On the SIMH group, Al Kossow and others have been discussing how .tap
is a terrible archival container format that also has a bunch of problems for use in emulation and simulation of systems. This is a problem I’ve been thinking about for a while since I hired MiĆ«tek to implement SCSI tape support in MAME including the .tap
format, and I had a sudden realization: There’s already a great format for representing sequential media, QuickTime!
A lot of people think QuickTime is a “video format,” but that’s not really accurate. Video and audio playback are applications atop the QuickTime container format; the container format itself is a means of representing multiple typed tracks of time-based media, each of which may have their own representation in the form of samples interpreted according to their own CODECs.
QuickTime Media Structure at a High Level
As an example, a QuickTime file containing a video with associated stereo audio and subtitles may have three tracks, each with their own timebase:
- The video track, whose timebase is the number of frames per second, and whose track media is the CODEC metadata needed to decode its samples.
- The audio track for the two audio channels, whose timebase is the number of samples per second. Its track media will be similar to that of the video, specifying the CODEC to use for the audio samples to decode.
- The text track for the subtitles, whose timebase is probably derived from the video timebase, whose track media will specify things like the language and font of the subtitles, and whose samples consist of the text to present and the size, location, duration, and styling for that presentation.
All of these are represented within a file as atoms which represent well-identified bags of data with arbitrary size and content, making it very easy to write general-purpose tooling and also to extend over time. (The last major extension to the low-level design was in the 1990s, to support 64-bit atom sizes, so it’s quite a stable format already.)

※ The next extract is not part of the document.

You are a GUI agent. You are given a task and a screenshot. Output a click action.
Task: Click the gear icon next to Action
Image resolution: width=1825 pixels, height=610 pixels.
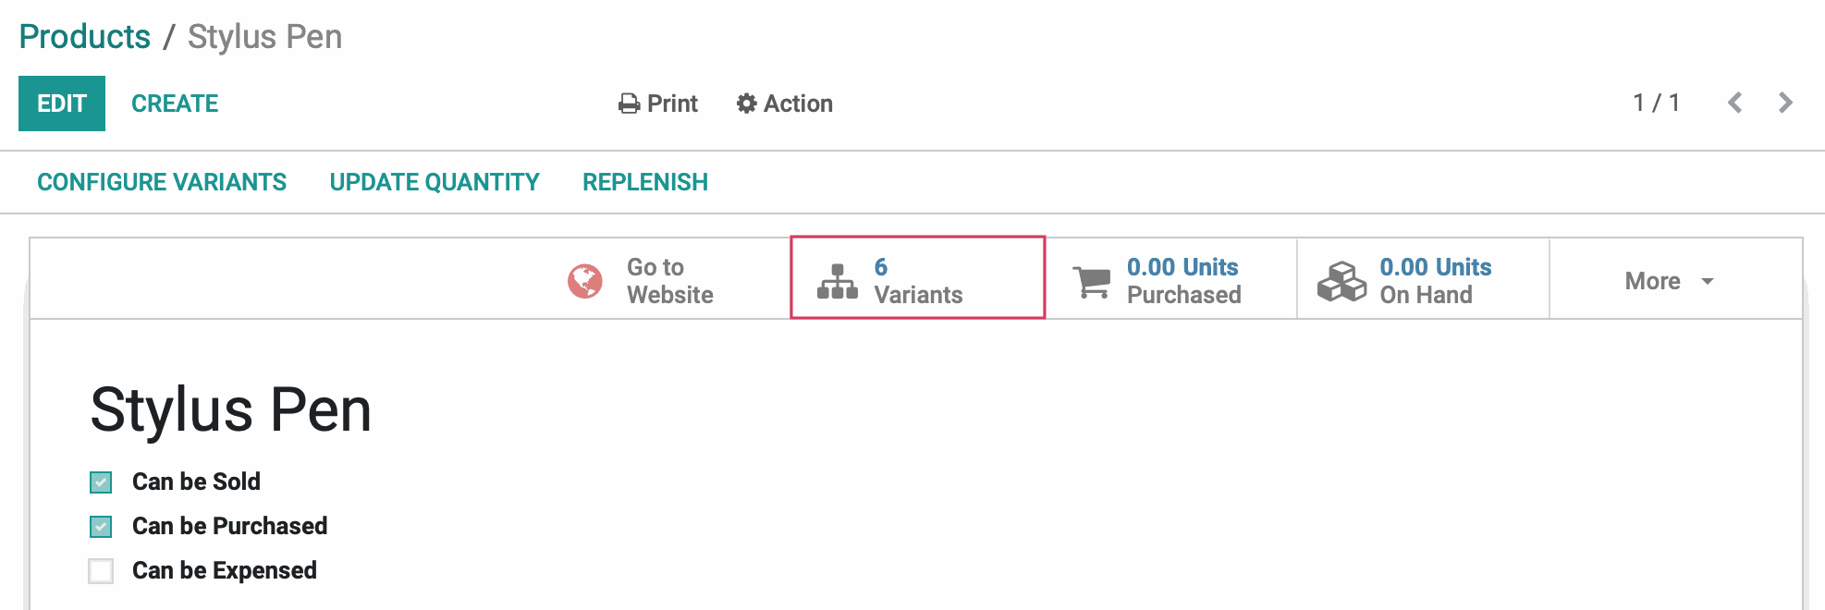tap(747, 104)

Mapping QuickTime to Data Tape
Once you realize that the tracks themselves can be arbitrary, it starts to become clear how this format maps nicely to tape content: Since tapes themselves are linear, they’re fundamentally time-based.

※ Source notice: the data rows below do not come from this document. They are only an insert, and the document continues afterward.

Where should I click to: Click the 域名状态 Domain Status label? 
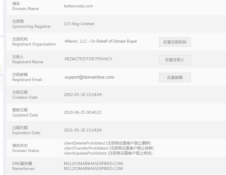point(26,148)
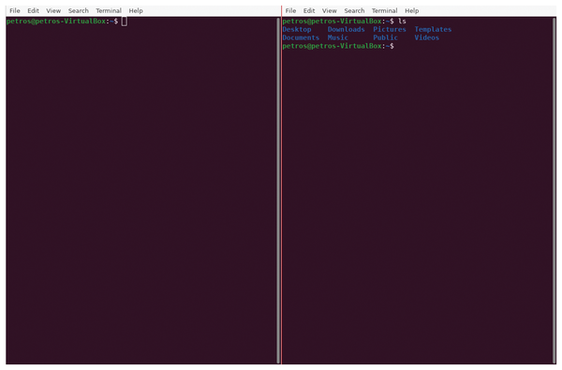Open Search menu in left terminal
The width and height of the screenshot is (562, 370).
tap(78, 10)
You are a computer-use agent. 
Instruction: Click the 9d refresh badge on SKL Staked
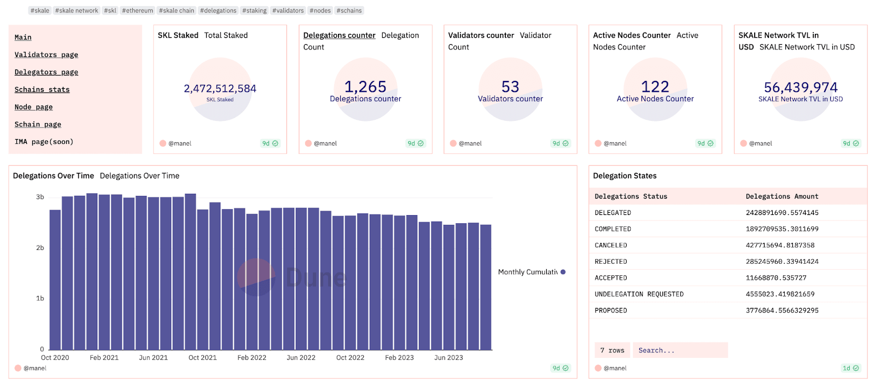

The actual content of a tape isn’t a pure stream of raw data, it’s a set of blocks of raw data between magnetic flux marks, with some gaps between — and thanks to media decay, those blocks can be good or bad. Usually these marks are used to organize tapes into files, but that’s not a guarantee; for both archival and emulation, it’s best to stick to the low-level representation and let applications impose the higher-level semantics.

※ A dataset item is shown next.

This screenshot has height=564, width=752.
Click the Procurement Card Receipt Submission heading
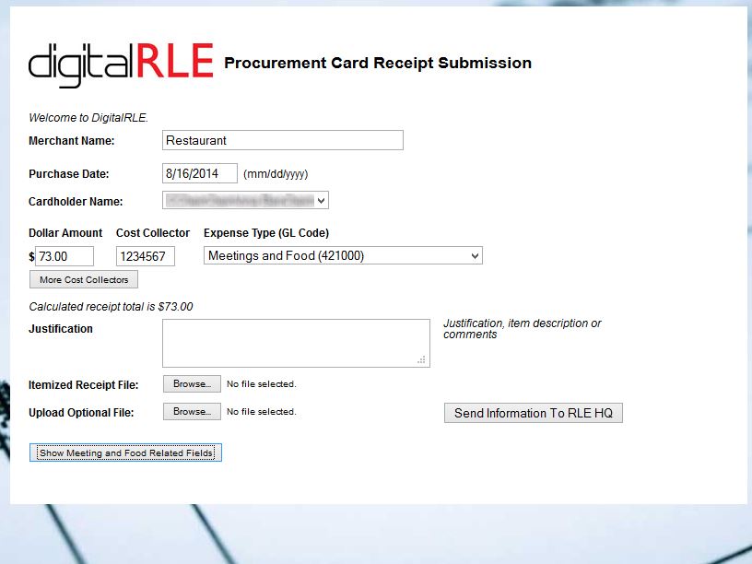pyautogui.click(x=378, y=64)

In this case, you’d have a “tape data” track whose track media describes the original medium (7-track, 9-track, etc.) and the interpretation of its samples. The samples themselves would be the marks and data blocks. And there’s even a native representation of tape gaps, in the form of non-contiguous samples.
The format can also be leveraged to support random access including writes, since the intelligence for that can be in the “CODEC” for the “tape” track media, combined with the QuickTime format’s existing support for non-destructive edits. New data can be overlaid based on its “temporal” position, which should more or less accurately simulate how a rewritten tape would actually work, while still preserving the data that was just overwritten.
Finally, QuickTime has a concept of “references” that can be used to implement things like tape files independent of (rather than inline with) the tape data itself. A catalog of block references, for example, could also be stored with the tape data’s track media to indicate the block extents for individual files on tape, thus allowing direct access by tooling without having to stream through the entire file.
Implementation
Since QuickTime movie files are a moderately complex structure atop a simple base, it’s important to have a reasonable API to work with both the low-level atom structures as well as the higher-level constructs like tracks, track media, sample chunks and samples. Fortunately there already exists at least one Open Source library allowing this, QTFileLib from the Darwin Streaming Server that Apple made Open Source in 1999.
Darwin Streaming Server as a whole and its QTFileLib component are written in quite straightforward “C with Classes”-style C++, and QTFileLib has an API surface representing all of the major low-level and application-level concepts of the file format. As a side effect of the implementation of its read support, it also has a lot of the API necessary for creating and wiring together QuickTime data structures for creating files, just not support for writing it all out. Structurally that should be straightforward to add. It even looks straightforward to port to plain C, if that’s desired.